** Opening AVAILABLE DATA block **

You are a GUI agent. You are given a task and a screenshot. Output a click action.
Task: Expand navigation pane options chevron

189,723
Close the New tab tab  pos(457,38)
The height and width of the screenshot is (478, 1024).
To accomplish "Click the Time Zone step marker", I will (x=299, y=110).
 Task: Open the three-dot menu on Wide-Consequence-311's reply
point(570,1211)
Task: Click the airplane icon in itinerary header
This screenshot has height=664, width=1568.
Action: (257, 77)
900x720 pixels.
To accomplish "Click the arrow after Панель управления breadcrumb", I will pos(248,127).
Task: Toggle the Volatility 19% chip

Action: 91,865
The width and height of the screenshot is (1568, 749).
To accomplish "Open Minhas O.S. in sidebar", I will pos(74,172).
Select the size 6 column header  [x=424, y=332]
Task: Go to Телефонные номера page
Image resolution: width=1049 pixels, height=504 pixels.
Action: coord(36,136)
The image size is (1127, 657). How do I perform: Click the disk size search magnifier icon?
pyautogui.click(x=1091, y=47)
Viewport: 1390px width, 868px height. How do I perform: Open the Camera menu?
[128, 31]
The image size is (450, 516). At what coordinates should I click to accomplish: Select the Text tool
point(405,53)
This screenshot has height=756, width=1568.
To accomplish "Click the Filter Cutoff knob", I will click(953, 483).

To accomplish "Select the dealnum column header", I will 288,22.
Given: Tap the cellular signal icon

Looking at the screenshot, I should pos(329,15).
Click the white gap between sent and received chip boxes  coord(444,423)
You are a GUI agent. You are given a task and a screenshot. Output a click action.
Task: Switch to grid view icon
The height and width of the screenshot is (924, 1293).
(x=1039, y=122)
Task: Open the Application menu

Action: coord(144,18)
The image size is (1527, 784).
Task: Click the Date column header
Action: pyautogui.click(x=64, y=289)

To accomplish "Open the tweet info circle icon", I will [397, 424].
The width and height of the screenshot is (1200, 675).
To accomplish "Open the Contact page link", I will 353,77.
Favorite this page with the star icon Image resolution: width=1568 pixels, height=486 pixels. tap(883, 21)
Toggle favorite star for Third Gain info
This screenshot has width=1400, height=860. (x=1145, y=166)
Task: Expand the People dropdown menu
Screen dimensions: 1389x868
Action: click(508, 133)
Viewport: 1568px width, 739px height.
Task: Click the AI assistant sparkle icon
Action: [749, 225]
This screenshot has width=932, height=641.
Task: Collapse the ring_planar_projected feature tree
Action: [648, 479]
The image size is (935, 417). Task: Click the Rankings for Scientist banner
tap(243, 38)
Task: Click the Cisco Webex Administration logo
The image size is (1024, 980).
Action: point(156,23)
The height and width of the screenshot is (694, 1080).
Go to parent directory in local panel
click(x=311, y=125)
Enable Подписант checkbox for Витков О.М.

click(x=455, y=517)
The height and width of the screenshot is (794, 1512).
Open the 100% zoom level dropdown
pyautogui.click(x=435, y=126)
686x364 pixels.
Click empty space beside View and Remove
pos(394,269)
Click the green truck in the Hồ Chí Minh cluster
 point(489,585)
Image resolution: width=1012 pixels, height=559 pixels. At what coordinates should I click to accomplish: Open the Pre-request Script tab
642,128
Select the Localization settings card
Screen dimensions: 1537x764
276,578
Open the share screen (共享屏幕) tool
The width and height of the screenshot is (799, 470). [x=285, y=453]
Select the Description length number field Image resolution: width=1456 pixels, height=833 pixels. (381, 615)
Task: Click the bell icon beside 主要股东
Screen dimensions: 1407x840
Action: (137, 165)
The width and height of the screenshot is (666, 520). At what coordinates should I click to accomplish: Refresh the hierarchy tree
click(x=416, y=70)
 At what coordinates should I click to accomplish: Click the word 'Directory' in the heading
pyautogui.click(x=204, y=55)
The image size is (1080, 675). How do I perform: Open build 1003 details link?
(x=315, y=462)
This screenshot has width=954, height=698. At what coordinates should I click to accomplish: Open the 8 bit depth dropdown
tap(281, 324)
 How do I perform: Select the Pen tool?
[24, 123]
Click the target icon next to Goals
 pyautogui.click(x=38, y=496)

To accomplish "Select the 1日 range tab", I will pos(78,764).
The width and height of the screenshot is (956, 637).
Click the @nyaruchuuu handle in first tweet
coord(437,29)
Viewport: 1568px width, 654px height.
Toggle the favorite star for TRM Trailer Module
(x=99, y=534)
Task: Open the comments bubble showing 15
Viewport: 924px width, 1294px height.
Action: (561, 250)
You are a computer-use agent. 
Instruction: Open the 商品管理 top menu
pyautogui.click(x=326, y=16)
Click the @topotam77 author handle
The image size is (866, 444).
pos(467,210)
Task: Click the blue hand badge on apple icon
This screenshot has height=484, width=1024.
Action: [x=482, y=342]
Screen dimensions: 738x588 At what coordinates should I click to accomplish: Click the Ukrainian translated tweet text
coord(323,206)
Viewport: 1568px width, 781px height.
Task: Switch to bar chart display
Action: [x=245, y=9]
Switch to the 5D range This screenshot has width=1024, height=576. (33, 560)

** Closing AVAILABLE DATA block **

## EXERCISE DETAILS
Retype exactly the lines above, from the one with "Viewport: 1390px width, 868px" through the one with "Favorite this page", inclusive.

## RESULT OF THIS EXERCISE
Viewport: 1390px width, 868px height. How do I perform: Open the Camera menu?
[128, 31]
The image size is (450, 516). At what coordinates should I click to accomplish: Select the Text tool
point(405,53)
This screenshot has height=756, width=1568.
To accomplish "Click the Filter Cutoff knob", I will click(953, 483).

To accomplish "Select the dealnum column header", I will 288,22.
Given: Tap the cellular signal icon

Looking at the screenshot, I should pos(329,15).
Click the white gap between sent and received chip boxes  coord(444,423)
You are a GUI agent. You are given a task and a screenshot. Output a click action.
Task: Switch to grid view icon
The height and width of the screenshot is (924, 1293).
(x=1039, y=122)
Task: Open the Application menu

Action: coord(144,18)
The image size is (1527, 784).
Task: Click the Date column header
Action: pyautogui.click(x=64, y=289)

To accomplish "Open the tweet info circle icon", I will [397, 424].
The width and height of the screenshot is (1200, 675).
To accomplish "Open the Contact page link", I will 353,77.
Favorite this page with the star icon Image resolution: width=1568 pixels, height=486 pixels. tap(883, 21)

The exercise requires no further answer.